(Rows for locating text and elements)
◆ ◆ ◆ ◆ ◆ ◆ ◆
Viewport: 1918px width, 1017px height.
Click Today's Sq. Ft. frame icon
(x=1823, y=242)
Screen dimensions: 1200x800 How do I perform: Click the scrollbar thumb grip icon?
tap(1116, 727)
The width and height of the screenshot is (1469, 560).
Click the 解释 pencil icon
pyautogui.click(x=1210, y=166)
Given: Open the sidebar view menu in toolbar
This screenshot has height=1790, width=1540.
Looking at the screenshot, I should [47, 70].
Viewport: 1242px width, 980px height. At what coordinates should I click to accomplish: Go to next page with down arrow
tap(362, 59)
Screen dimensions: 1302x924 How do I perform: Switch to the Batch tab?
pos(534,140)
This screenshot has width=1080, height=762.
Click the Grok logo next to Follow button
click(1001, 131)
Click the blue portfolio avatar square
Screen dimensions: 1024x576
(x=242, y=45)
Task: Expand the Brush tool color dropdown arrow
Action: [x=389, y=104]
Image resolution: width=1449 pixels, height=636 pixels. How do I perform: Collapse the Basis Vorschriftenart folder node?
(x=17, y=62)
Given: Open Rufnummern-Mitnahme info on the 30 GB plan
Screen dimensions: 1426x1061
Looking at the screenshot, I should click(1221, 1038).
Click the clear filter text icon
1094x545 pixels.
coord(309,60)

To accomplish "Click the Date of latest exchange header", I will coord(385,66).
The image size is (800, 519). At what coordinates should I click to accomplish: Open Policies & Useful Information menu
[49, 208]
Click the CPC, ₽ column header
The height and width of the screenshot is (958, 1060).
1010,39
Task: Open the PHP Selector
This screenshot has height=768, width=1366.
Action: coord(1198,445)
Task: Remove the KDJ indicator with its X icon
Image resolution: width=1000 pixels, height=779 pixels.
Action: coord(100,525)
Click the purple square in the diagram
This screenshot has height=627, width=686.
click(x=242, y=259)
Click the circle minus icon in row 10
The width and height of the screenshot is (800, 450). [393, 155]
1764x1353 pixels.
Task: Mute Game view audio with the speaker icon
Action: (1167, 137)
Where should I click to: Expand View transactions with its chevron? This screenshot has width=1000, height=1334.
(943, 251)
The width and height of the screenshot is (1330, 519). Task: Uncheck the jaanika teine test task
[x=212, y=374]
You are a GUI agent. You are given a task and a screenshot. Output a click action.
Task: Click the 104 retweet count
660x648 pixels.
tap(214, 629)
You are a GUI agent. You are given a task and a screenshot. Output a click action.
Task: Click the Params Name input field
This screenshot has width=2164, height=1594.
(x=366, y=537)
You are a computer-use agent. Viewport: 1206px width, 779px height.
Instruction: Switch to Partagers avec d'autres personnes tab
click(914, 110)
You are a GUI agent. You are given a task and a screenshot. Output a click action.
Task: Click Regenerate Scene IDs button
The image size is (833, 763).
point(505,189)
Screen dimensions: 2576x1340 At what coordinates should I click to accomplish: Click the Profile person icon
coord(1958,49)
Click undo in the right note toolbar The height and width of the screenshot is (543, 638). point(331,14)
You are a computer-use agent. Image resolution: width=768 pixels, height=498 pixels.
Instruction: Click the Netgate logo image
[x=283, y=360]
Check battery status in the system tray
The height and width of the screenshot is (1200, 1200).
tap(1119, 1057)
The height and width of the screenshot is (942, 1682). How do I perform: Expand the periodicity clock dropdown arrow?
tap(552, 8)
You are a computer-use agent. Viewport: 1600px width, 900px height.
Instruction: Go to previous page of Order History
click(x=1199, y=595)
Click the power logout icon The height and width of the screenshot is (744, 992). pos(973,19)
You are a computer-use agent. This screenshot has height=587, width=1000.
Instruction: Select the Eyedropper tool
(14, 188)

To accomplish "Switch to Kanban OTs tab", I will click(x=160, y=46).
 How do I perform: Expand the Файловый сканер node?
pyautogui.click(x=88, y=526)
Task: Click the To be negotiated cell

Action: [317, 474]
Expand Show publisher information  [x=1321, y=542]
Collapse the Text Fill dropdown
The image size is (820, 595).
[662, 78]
◆ ◆ ◆ ◆ ◆ ◆ ◆
Reproduce the rows above without any changes, starting at the line containing "Click the circle minus icon in row 10" and ending at the line containing "tap(214, 629)".

Click the circle minus icon in row 10
The width and height of the screenshot is (800, 450). [393, 155]
1764x1353 pixels.
Task: Mute Game view audio with the speaker icon
Action: (1167, 137)
Where should I click to: Expand View transactions with its chevron? This screenshot has width=1000, height=1334.
(943, 251)
The width and height of the screenshot is (1330, 519). Task: Uncheck the jaanika teine test task
[x=212, y=374]
You are a GUI agent. You are given a task and a screenshot. Output a click action.
Task: Click the 104 retweet count
660x648 pixels.
tap(214, 629)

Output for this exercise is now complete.